RECORDS SUPPLIED:
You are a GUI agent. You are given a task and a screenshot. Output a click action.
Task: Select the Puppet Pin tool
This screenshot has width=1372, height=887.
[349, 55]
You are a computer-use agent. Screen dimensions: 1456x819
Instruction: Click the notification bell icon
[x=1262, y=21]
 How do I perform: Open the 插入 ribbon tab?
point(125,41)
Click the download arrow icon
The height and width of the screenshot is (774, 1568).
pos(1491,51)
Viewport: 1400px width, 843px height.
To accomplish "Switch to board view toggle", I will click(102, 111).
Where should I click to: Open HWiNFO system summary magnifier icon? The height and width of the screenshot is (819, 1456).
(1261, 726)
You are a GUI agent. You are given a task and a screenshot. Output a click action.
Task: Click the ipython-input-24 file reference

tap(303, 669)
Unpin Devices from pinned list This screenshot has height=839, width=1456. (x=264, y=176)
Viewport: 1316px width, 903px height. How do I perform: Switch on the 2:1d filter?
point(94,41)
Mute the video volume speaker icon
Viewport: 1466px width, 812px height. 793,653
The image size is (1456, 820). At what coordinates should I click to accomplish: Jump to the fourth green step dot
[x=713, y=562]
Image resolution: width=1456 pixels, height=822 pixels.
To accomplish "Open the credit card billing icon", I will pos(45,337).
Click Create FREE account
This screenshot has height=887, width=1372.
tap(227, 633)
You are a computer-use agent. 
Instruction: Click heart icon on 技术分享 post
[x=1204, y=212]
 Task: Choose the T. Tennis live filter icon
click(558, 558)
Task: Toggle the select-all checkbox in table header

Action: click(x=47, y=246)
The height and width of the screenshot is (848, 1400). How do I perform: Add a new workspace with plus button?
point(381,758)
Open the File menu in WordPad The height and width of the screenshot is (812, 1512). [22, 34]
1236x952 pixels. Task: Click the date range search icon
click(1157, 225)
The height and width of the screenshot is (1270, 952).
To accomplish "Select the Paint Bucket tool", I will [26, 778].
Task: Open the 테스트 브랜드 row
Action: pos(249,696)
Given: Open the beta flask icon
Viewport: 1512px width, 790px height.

WHAT IS NEEDED: Go through the listing above and return every line where the word "computer" occurs.

RESPONSE:
You are a computer-use agent. Screen dimensions: 1456x819
You are a computer-use agent. 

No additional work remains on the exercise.